Afraid of Friday the 13th? You have plenty of company

? Henry Ford would have hated 2009, and not just because it’s been a tough year to sell cars.

Ford, as the story goes, refused to do business on Friday the 13th, and this week marks the third time this year that the 13th will fall on a Friday — the most times it can happen in one year.

It’s a day when people rearrange travel plans, delay surgery or pull up the covers and stay in bed until Friday the 13th turns into Saturday the 14th, convinced that stepping out of the house would cause bad luck to find them.

“They’re afraid something tragic or ominous would happen,” said Donald Dossey, a North Carolina behavioral scientist and author who said he named the fear — paraskavedekatriaphobia — proof that he does not suffer from hippopotomonstrosesquippedaliophobia, the fear of long words.

Some think they’re just being cautious the way Ford, Napoleon and President Franklin Roosevelt were said to have been. Elizabeth Lampert, a consultant in Alamo, Calif., said she doesn’t avoid everything on the 13th, but would “absolutely, absolutely” delay something like surgery.

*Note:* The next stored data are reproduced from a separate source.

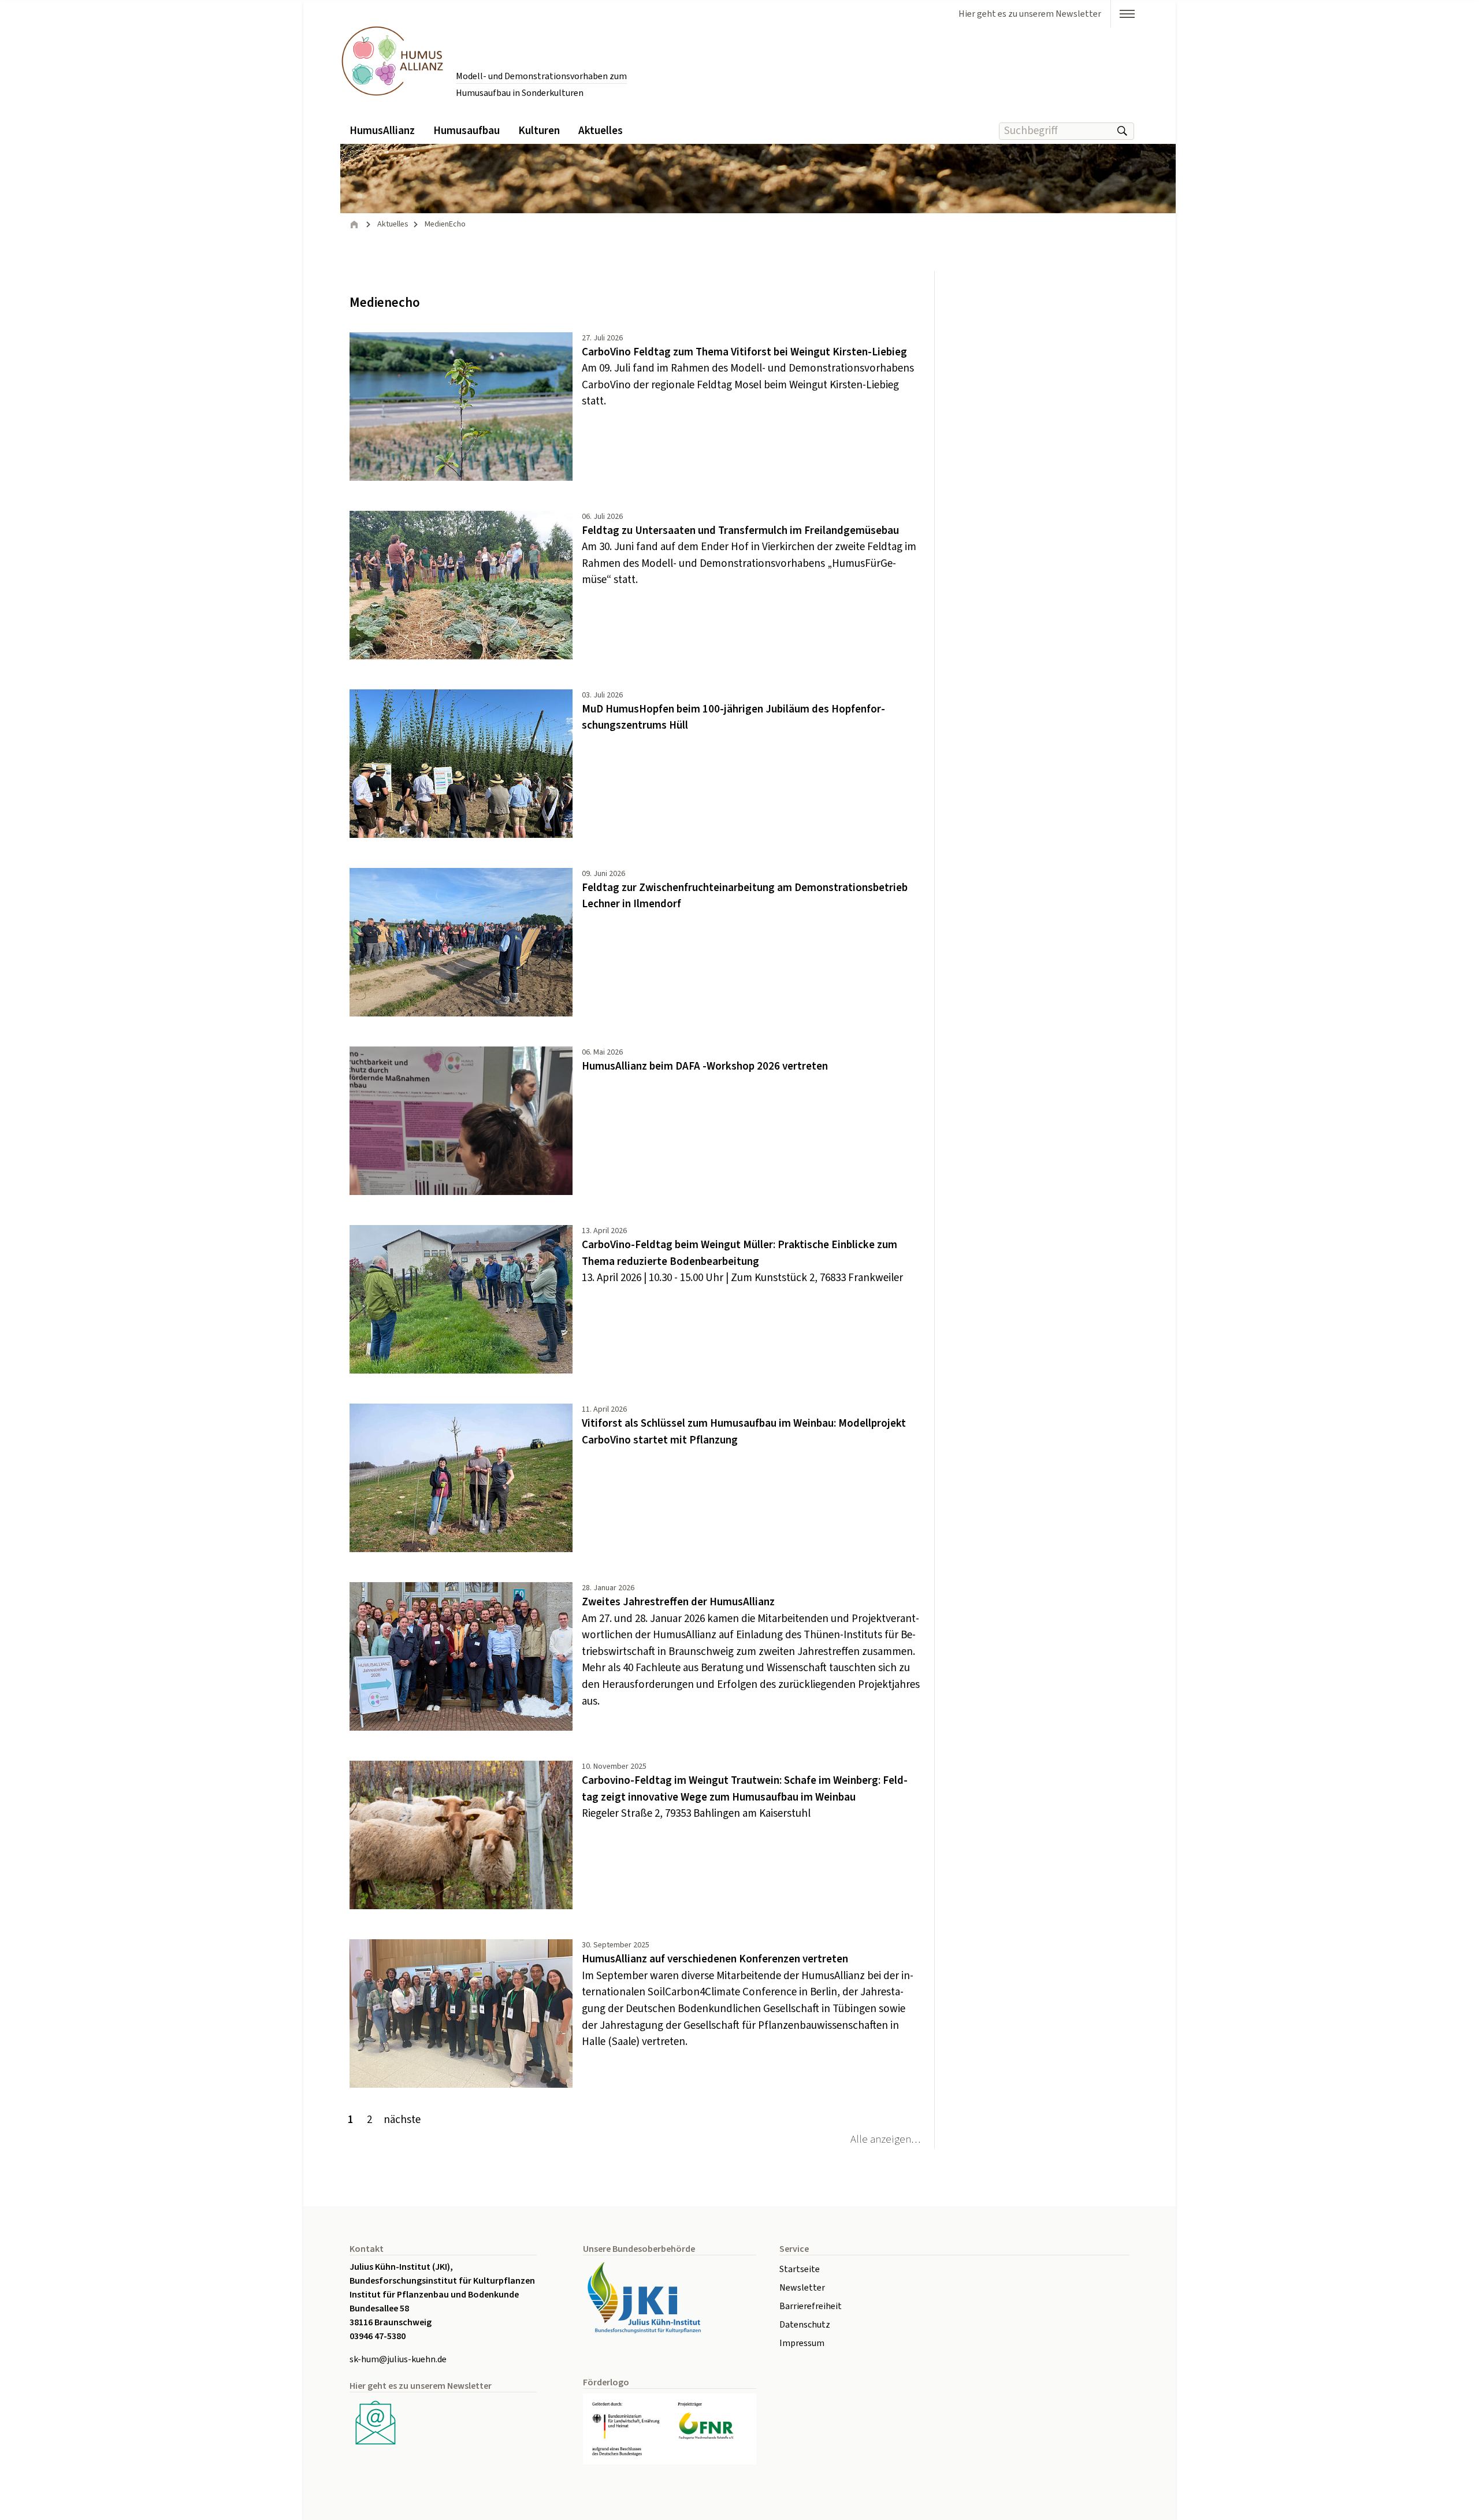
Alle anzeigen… (885, 2139)
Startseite (799, 2269)
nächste (402, 2120)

The phobia around the 13th is a cousin to triskaidekaphobia, the fear of the number 13. Today, the Otis Elevator Company knows better than to include a button with a 13 on it in elevators all over the world, said spokesman Dilip Rangnekar. The supposedly unlucky number is the reason behind the explosion of Apollo 13, which took off at 1:13 p.m. (1313 military time) on 4/11/70 (digits that add up to 13).

It’s also the number that prompted FDR to alter his own travel plans on any day of the week that landed on the 13th.

“FDR would not depart on a (train) trip on the 13th,” said Thomas Fernsler, a University of Delaware mathematician who has studied the number enough to earn the moniker “Dr. 13.” FDR’s personal secretary, Grace Tully, said the former president would order the train to leave the station before midnight on the 12th or after midnight on the morning of the 14th.

In a final act, FDR died in 1945 on April 12. Thursday, April 12.

“He avoided traveling to the beyond on the 13th,” joked Bob Clark, head archivist at the Franklin D. Roosevelt Presidential Library and Museum.

The origins of all this fear of the number 13 and Friday the 13th are open for debate.

Some say it has to do with a particular Friday the 13th in the 1300s, when some unlucky knights were burned at the stake. Fernsler suspects it may have something to do with Jesus Christ, who was crucified on a Friday after a Last Supper attended by 13 people, one of whom was Judas Iscariot.

If Wall Street is any indication, Friday the 13th may actually be a lucky day. The stock market, it turns out, tends to do better on Friday the 13th, rising by an average of .04 percent on each of the past 185 Friday the 13ths, according to the Bespoke Investment Group, a Harrison, N.Y.-based investment research firm.

That’s double the average .02 percent gain, but a little worse than other Fridays, which are generally good days for stocks.